**REQUIRED WORK:**
Return every line from the one with "Screen dimensions: 445x473" through the one with "Given: Uncheck the", inclusive, exactly as it appears below.

>>

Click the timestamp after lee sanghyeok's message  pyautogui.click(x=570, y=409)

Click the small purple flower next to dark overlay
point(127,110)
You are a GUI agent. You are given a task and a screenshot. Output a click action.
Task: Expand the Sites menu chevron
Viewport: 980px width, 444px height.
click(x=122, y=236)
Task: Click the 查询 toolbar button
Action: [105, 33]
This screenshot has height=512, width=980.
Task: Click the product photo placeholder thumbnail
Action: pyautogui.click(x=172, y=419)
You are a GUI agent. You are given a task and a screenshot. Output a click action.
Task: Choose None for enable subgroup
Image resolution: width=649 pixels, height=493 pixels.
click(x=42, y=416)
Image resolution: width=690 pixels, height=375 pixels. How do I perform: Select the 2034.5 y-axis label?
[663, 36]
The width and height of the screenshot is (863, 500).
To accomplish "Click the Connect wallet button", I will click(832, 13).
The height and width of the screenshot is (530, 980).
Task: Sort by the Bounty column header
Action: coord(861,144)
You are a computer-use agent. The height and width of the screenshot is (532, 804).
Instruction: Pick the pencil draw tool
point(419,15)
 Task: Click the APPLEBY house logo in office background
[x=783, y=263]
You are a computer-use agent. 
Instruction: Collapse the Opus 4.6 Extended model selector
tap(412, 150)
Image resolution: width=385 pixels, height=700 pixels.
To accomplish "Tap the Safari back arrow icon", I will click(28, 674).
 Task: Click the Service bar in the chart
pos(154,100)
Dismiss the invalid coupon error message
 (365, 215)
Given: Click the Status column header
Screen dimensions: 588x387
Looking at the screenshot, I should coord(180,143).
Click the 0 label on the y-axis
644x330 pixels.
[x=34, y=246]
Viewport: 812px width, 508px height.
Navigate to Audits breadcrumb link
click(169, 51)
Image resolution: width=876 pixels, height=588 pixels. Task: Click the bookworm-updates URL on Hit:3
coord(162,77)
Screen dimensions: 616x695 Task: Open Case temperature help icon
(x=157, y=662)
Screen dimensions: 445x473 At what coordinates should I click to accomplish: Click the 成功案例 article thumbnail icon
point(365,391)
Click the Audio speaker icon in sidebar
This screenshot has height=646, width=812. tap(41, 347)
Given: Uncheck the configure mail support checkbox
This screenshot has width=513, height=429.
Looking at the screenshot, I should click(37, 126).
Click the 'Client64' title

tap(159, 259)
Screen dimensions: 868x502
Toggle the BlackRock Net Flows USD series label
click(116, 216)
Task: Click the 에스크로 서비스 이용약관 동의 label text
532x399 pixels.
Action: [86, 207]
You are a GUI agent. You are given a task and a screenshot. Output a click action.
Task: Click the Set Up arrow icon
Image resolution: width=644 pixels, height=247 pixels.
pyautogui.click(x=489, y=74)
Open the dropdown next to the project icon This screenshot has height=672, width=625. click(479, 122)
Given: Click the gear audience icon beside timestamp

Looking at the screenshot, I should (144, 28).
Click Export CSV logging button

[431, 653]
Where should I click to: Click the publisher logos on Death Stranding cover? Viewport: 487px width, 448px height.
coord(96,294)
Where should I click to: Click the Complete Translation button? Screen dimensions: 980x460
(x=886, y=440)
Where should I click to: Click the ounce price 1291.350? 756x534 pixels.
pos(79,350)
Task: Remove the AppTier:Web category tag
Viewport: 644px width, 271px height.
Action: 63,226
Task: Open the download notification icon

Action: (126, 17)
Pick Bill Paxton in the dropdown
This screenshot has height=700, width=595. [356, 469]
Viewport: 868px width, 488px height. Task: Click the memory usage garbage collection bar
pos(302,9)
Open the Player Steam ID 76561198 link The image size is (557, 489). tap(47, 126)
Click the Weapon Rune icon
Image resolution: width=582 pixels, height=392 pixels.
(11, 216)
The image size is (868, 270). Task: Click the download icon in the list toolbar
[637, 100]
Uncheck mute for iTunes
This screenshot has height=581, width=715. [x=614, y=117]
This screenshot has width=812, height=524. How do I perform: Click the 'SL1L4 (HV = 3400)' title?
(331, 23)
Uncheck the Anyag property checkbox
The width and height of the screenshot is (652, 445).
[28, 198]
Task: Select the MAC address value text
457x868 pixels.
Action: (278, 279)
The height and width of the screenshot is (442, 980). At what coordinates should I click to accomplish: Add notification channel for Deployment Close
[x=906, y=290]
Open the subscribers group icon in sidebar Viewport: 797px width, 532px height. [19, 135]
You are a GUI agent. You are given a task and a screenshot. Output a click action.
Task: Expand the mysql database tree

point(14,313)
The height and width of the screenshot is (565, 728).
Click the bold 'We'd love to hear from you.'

<<

**OUTPUT OF THE TASK:**
Screen dimensions: 445x473 At what coordinates should I click to accomplish: Click the 成功案例 article thumbnail icon
point(365,391)
Click the Audio speaker icon in sidebar
This screenshot has height=646, width=812. tap(41, 347)
Given: Uncheck the configure mail support checkbox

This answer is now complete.